Punta che Galliani sperava fosse di diamante quando, a settembre scorso, siglò l’approdo di Torres a Milano. Speranza disillusa, almeno per ora: El Nino non ha portato al Milan ciò che tutti si aspettavano da una punta del suo calibro. Il suo apporto si sente poco, i goal ancora meno, quel 9 sulle spalle pesa, il decollo dell’ex Chelsea per ora è solo un miraggio. Ma Pippo non se ne fa un cruccio e sfoggia l’altro asso nella manica, non un vero 9 ma un falso, Jeremy Menez, che sulla schiena porta il numero 7 e pare aver trovato la gloria in rossonero. Il Milan con Menez finta “prima punta” ha realizzato 9 gol sui 13 totali. Uno score di tutto rispetto che ha fatto guadagnare al tatuato ex Psg un posto d’onore nel cuore dei tifosi milanisti. Il francese è la pedina più utile all’economia del gioco rossonero, assicura movimento creativo alla squadra sfornando assist e favorendo l’inserimento dei centrocampisti, da più manovra al Milan, adoperandosi per innescare Torres agendo alle sue spalle. Nonostante l’avvio deludente, Pippo dimostra però di voler credere nel Nino, brama per poterlo riportare al vecchio lustro e lo piazza là davanti, da solo, con la responsabilità delle finalizzazioni rossonere. E con Menez alle sue spalle sembra deciso ad affidare al 4-2-3-1 le sorti della stagione rossonera.

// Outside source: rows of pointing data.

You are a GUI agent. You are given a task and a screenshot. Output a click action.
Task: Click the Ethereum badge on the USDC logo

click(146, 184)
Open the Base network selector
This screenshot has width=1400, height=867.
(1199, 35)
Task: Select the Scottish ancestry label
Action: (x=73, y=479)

Un quadro generale che, ad ora, sembra funzionare e che, dando uno sguardo dietro le quinte, getta nubi sulle sorti di un’altra punta della scuderia rossonera, Giampaolo Pazzini. Il Pazzo, ospite di vecchia data della panchina milanista, con contratto in scadenza a giugno, potrebbe “averne abbastanza” del poco spazio concesso e pensare di migrare verso altri lidi già a gennaio. Senza dimenticare che, a fine stagione, un altro “nove” rientrerà a Milano, Alessandro Matri, il Mitra privo di cartucce alla breve parentesi rossonera, che non ha fatto assolutamente breccia nei cuori dei tifosi. Insomma, tra tutti i numeri 9 veri quello che riscuote più consensi sembra essere quello finto: Jeremy Menez è senza dubbio una rivelazione importante per il Milan, che si aggiudica un posto da titolare inamovibile rubando la scena ai 9 per antonomasia. Una carta imprescindibile per Inzaghi che confida nelle profonde falcate in area del francese per tentare l’approdo (che per molti è miraggio) in zona Europa.